Review: When You Read This

When You Read This by Mary Adkins

Genres: Chick Lit, Fiction
Maturity Level: 5
View on Goodreads
Rating: ⋆⋆⋆⋆


For four years, Iris Massey worked side by side with PR maven Smith Simonyi, helping clients perfect their brands. But Iris has died, taken by terminal illness at only thirty-three. Adrift without his friend and colleague, Smith is surprised to discover that in her last six months, Iris created a blog filled with sharp and often funny musings on the end of a life not quite fulfilled. She also made one final request: for Smith to get her posts published as a book. With the help of his charmingly eager, if overbearingly forthright, new intern Carl, Smith tackles the task of fulfilling Iris’s last wish.

Before he can do so, though, he must get the approval of Iris’ big sister Jade, an haute cuisine chef who’s been knocked sideways by her loss. Each carrying their own baggage, Smith and Jade end up on a collision course with their own unresolved pasts and with each other.

Told in a series of e-mails, blog posts, online therapy submissions, text messages, legal correspondence, home-rental bookings, and other snippets of our virtual lives, When You Read This is a deft, captivating romantic comedy—funny, tragic, surprising, and bittersweet—that candidly reveals how we find new beginnings after loss. 


What I loved about this book is that it is just regular people living regular lives. There’s no catch or hook or surprise murder mystery or magic to make this book more interesting. It is literally just people talking to each other. YES.

And the characters are just regular people! They aren’t especially pretty or ugly. They don’t have special or hidden talents. They aren’t perfect or complete screw-ups. They make mistakes, and sometimes they learn from them and sometimes they don’t. They fight about nothing, but they also laugh about nothing. When you meet the female lead she is literally e-shouting at the male lead for reasons that nobody (including her) really understands. It makes her kind of hard to relate to at first, but things like this are also what make these characters intensely relatable.W

I once read a Rainbow Rowell tweet where she was scratching her head about reviews that said “ugh it was just people sitting around and talking” because that’s what she loves MOST about novels. And guys, that is literally all this novel is. Characters getting to know each other and themselves. Characters growing. Characters sliding backwards. Characters.

I once read a Rainbow Rowell tweet where she was scratching her head about reviews that said “ugh it was just people sitting around and talking” because that’s what she loves MOST about novels. And guys, that is literally all this novel is. Characters getting to know each other and themselves. Characters growing. Characters sliding backwards. Characters.

There’s a plot too, sort of. But mostly it’s just characters.

I particularly enjoyed the relationships between the sisters, as well as their relationship with their mom. These relationships were so realistically portrayed. They love each other, but they also have a lot of baggage that occasionally makes them not want to be around one another. Sometimes they just want to be left alone, but sometimes they NEED that other person but don’t even realize they do.
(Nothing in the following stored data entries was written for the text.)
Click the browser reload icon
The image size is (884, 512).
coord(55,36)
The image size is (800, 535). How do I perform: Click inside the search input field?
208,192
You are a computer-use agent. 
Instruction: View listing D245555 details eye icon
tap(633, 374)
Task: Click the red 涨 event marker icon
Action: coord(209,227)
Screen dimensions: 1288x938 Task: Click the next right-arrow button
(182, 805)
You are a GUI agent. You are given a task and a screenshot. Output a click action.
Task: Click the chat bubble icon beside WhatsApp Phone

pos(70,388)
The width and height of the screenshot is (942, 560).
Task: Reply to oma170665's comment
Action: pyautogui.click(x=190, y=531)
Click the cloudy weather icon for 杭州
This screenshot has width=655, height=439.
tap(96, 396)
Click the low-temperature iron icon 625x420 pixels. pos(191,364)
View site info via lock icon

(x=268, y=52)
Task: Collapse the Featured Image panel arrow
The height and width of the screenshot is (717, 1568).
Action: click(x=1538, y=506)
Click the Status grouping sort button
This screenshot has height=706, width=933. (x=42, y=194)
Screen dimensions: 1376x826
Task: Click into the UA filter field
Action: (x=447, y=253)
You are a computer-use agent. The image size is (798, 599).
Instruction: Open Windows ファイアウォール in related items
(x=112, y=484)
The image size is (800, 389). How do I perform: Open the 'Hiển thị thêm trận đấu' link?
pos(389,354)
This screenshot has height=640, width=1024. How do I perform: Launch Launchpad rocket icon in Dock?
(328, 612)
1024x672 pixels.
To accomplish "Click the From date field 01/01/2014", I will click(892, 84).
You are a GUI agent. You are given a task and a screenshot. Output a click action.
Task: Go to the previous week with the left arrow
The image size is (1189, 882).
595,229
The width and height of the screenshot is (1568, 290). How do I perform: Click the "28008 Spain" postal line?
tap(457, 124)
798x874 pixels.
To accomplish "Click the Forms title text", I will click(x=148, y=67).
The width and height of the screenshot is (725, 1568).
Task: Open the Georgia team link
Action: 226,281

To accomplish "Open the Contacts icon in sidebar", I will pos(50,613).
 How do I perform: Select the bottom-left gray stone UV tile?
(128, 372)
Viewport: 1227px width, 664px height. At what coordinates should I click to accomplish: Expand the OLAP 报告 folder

I also liked the way the novel explores different kinds of grief. All of the characters are grieving Iris, but all in different ways and for different reasons. Grieving a daughter, a sister, a friend, a lover. And they all handle it so differently. For that reason I would definitely recommend this novel to someone in the process of grieving for someone they care for, especially if that person lost the battle with cancer.

My absolute favorite character was Smith’s college intern. If you like satire you will like Chad. If you are a millennial tired of hearing about how stupid our generation is, get ready for Gen-Z to take a turn as the butt of jokes. WHAT A RIOT.

If I had to offer a criticism, you see like, all of the contents of Smith’s email, even random one-offs from potential clients that don’t add anything to the story but did add to my level of confusion with the format. Adkins could have left those out.

So while this book didn’t contain any of the capitol-M Magic that characterize Rainbow Rowell’s books or Marie Semple’s, I think it was worth the read. Bittersweet, funny, and thoughtful. I highly enjoyed it, and if you like contemporary chick-lit you probably will too.